Extract and reproduce verbatim every one of the lines below, from the line containing "Expand the 領収書一覧" down to the line containing "coord(131,107)", both of these included.
━━━ MATERIAL FOR THE TASK ━━━
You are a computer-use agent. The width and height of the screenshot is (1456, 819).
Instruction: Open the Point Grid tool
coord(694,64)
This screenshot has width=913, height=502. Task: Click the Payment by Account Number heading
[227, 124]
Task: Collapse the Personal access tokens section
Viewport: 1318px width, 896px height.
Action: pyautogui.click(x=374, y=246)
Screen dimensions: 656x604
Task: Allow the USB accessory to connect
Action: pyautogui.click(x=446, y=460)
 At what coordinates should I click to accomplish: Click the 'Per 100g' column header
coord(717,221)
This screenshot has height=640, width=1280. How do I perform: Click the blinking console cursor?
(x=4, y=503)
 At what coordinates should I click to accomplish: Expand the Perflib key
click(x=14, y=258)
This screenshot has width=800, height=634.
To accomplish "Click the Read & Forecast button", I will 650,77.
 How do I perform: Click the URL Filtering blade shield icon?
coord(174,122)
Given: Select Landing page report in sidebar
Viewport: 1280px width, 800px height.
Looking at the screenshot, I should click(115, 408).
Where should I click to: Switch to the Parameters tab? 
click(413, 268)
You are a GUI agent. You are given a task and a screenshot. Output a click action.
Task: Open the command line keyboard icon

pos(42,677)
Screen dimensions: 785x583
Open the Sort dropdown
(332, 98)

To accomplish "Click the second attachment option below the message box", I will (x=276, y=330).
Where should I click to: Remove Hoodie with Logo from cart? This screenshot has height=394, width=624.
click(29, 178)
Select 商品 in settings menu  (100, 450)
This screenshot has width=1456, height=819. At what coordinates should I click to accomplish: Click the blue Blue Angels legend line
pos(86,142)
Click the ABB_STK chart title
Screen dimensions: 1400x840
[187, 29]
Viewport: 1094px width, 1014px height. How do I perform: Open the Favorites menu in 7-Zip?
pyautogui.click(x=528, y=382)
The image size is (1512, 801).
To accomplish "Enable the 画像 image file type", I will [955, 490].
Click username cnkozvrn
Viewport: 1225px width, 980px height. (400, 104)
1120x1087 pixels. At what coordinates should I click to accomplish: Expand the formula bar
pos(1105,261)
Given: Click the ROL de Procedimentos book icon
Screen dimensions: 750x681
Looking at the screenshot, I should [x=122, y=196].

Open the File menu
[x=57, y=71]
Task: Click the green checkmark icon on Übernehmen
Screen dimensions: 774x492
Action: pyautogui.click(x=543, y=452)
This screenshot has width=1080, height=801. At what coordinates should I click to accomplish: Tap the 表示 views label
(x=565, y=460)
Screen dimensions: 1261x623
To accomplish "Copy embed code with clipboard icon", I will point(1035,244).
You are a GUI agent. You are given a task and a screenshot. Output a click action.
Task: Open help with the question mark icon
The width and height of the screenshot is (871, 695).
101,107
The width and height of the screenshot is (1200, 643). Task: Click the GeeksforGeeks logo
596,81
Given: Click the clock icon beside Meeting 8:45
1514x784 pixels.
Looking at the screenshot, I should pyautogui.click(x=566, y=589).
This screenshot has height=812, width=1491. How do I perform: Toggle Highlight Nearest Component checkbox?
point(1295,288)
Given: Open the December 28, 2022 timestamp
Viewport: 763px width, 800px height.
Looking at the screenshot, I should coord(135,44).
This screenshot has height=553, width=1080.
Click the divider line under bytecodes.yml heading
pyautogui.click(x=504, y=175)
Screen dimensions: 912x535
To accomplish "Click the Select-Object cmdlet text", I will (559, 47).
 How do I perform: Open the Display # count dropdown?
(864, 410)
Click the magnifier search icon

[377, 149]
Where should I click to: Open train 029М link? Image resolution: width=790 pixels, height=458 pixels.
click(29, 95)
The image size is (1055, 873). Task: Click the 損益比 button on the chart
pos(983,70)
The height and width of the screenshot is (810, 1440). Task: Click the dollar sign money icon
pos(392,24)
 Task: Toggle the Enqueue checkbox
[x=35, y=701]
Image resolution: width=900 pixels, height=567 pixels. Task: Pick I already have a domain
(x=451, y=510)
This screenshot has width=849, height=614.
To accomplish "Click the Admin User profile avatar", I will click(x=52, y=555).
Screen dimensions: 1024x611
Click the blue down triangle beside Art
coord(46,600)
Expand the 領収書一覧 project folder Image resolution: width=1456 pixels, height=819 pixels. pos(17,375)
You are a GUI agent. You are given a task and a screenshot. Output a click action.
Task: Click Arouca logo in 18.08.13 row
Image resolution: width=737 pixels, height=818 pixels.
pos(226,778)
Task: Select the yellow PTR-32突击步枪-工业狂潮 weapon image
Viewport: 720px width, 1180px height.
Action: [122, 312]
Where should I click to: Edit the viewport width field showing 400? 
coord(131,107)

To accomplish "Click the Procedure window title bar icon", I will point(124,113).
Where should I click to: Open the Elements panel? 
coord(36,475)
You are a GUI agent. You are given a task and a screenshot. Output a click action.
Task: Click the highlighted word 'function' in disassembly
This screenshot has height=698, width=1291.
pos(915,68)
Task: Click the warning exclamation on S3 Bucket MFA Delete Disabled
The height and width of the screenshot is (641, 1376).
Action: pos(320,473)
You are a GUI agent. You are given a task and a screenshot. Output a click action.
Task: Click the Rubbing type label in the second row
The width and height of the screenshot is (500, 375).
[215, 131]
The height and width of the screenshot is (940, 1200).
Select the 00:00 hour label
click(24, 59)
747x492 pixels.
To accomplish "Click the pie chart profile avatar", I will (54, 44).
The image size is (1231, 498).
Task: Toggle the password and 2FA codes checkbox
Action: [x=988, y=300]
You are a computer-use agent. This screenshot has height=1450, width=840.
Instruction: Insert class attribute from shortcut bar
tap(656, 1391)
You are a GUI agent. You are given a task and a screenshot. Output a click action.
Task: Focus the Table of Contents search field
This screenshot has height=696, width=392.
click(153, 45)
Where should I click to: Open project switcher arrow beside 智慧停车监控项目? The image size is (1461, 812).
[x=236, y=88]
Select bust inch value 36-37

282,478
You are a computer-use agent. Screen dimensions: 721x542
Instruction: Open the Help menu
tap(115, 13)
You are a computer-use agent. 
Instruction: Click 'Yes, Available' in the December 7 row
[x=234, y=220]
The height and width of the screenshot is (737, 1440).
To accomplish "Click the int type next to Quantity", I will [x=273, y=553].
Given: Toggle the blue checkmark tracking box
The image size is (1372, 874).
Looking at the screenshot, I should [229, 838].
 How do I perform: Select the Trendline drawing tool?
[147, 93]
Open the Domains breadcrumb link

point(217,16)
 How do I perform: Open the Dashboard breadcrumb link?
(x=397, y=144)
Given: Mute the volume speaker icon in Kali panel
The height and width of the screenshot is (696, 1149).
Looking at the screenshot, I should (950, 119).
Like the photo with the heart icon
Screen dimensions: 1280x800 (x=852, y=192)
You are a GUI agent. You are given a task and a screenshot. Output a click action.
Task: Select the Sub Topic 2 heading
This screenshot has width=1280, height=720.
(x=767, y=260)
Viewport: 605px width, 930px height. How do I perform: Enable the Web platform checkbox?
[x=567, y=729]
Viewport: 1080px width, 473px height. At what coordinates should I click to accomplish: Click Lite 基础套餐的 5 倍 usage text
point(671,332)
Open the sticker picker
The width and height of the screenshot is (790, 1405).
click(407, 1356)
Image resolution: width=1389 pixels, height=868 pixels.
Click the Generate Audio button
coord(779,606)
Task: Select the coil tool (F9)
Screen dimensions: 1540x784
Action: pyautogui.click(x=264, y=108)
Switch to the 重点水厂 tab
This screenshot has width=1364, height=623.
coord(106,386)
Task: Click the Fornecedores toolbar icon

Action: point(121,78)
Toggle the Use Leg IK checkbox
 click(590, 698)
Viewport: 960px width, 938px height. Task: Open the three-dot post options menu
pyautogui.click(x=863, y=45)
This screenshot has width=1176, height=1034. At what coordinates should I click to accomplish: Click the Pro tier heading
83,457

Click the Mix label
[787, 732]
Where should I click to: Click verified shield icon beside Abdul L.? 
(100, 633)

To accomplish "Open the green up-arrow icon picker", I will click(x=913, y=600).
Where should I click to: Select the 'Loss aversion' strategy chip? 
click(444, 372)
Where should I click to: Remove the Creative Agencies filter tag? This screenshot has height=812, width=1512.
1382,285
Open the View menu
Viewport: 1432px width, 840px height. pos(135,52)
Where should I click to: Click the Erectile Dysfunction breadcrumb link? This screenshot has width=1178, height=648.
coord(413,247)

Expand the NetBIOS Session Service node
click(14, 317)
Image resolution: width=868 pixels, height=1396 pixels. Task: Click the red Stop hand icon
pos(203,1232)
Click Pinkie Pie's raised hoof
━━━
→ CORRECT ANSWER
Expand the 領収書一覧 project folder Image resolution: width=1456 pixels, height=819 pixels. pos(17,375)
You are a GUI agent. You are given a task and a screenshot. Output a click action.
Task: Click Arouca logo in 18.08.13 row
Image resolution: width=737 pixels, height=818 pixels.
pos(226,778)
Task: Select the yellow PTR-32突击步枪-工业狂潮 weapon image
Viewport: 720px width, 1180px height.
Action: [122, 312]
Where should I click to: Edit the viewport width field showing 400? 
coord(131,107)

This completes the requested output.